## Records

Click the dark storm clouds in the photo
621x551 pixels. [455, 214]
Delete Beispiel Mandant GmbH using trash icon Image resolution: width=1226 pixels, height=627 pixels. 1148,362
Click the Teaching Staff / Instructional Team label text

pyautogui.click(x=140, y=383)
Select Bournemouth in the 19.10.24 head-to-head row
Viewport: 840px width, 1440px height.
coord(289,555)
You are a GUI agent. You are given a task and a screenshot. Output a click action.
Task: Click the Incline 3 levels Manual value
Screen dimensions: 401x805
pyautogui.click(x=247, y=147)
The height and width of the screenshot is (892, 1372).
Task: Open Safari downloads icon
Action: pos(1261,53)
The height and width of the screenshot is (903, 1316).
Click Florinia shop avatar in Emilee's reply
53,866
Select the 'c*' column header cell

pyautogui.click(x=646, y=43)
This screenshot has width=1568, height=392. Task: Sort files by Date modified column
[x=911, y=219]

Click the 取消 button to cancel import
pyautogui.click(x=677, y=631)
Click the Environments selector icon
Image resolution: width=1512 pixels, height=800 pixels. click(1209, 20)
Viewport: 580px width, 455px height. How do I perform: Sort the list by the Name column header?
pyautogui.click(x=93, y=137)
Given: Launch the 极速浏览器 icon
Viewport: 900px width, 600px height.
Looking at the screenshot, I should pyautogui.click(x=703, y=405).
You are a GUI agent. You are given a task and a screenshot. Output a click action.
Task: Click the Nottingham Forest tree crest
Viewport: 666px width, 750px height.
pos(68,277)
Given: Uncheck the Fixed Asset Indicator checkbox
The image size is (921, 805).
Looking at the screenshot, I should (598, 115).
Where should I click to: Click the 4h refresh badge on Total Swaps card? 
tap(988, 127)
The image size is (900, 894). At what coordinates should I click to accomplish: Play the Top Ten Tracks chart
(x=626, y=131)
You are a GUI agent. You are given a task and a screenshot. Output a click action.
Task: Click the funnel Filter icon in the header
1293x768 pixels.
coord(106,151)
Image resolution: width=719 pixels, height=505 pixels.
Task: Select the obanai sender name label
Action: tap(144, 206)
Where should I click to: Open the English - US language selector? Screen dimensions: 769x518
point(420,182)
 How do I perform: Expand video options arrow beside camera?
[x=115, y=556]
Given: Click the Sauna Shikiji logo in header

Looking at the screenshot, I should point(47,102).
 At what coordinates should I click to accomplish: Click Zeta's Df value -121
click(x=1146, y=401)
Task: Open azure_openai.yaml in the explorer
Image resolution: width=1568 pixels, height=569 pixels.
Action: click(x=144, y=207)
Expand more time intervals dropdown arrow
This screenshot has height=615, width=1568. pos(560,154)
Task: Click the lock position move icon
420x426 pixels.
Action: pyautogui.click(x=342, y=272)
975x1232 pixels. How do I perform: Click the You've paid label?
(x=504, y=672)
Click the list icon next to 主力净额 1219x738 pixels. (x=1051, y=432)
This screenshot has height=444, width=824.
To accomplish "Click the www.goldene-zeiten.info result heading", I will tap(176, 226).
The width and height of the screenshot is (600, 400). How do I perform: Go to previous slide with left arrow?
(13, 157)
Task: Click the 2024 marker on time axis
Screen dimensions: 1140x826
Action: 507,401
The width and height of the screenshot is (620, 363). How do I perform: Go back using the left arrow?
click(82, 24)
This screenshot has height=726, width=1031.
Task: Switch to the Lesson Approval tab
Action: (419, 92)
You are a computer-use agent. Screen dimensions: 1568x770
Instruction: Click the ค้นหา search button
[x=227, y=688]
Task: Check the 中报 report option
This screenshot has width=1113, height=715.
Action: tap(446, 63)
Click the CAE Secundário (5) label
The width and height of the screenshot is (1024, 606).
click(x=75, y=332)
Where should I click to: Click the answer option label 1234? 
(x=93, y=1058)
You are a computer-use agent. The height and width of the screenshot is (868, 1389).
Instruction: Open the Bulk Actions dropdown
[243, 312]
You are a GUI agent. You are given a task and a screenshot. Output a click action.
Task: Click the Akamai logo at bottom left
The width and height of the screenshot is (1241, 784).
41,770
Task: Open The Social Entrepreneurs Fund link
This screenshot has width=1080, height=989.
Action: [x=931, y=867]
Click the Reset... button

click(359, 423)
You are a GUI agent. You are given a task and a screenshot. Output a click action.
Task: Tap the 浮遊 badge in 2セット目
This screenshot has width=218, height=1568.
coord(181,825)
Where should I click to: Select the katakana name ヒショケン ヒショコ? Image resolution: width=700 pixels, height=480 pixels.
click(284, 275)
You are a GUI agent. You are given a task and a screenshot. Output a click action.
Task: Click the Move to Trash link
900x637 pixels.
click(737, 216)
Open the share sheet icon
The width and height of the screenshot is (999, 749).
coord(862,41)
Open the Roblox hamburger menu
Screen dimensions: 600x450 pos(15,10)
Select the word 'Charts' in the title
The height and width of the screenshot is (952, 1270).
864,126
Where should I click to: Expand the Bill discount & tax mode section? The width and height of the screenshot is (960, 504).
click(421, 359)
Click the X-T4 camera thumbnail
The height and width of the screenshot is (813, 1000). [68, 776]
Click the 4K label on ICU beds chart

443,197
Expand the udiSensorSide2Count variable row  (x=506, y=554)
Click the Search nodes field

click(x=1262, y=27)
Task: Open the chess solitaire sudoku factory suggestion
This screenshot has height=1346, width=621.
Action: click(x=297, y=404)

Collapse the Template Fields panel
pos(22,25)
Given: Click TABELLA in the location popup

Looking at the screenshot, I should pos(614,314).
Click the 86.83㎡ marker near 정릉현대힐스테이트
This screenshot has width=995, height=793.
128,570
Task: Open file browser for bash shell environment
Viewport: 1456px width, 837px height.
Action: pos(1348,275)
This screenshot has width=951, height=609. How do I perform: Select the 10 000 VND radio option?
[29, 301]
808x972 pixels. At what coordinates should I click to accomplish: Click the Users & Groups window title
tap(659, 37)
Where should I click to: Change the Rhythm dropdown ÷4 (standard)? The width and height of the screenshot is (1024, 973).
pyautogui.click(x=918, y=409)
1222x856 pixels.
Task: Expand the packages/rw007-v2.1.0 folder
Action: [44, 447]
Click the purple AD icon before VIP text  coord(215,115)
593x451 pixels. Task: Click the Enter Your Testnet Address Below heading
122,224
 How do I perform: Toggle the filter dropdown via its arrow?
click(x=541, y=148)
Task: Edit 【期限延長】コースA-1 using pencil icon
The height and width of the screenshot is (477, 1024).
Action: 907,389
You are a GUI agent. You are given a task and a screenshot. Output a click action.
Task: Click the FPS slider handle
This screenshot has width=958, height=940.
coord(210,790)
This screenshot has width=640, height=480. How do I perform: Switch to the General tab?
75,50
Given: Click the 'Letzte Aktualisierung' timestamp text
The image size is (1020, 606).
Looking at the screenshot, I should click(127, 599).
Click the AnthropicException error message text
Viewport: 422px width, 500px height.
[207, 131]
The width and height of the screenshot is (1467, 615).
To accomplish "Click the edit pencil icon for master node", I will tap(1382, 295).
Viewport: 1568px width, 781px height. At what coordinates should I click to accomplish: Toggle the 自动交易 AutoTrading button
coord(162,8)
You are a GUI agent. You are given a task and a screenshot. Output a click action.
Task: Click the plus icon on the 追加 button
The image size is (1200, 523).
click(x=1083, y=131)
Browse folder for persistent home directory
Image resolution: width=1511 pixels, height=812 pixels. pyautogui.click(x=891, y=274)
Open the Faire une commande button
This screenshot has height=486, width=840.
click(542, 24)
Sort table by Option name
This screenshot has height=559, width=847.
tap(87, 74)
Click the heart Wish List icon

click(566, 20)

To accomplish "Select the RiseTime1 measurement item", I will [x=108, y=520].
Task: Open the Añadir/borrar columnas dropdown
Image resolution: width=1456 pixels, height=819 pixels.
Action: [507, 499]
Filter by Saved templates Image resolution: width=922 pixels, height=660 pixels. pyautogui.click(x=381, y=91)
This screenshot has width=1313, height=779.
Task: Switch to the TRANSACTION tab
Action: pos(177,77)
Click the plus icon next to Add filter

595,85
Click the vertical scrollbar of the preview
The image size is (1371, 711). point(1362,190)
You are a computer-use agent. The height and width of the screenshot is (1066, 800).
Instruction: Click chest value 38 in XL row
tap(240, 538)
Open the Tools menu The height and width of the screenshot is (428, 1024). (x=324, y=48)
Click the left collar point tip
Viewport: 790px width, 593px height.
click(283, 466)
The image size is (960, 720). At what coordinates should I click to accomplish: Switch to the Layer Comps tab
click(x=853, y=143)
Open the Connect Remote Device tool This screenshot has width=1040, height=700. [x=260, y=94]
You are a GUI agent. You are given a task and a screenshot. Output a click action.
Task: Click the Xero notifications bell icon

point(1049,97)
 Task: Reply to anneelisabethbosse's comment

## Your objective
In the data above, find each line where the string "link" appears, then copy it.

## Exercise solution
Task: Open The Social Entrepreneurs Fund link
Task: Click the Move to Trash link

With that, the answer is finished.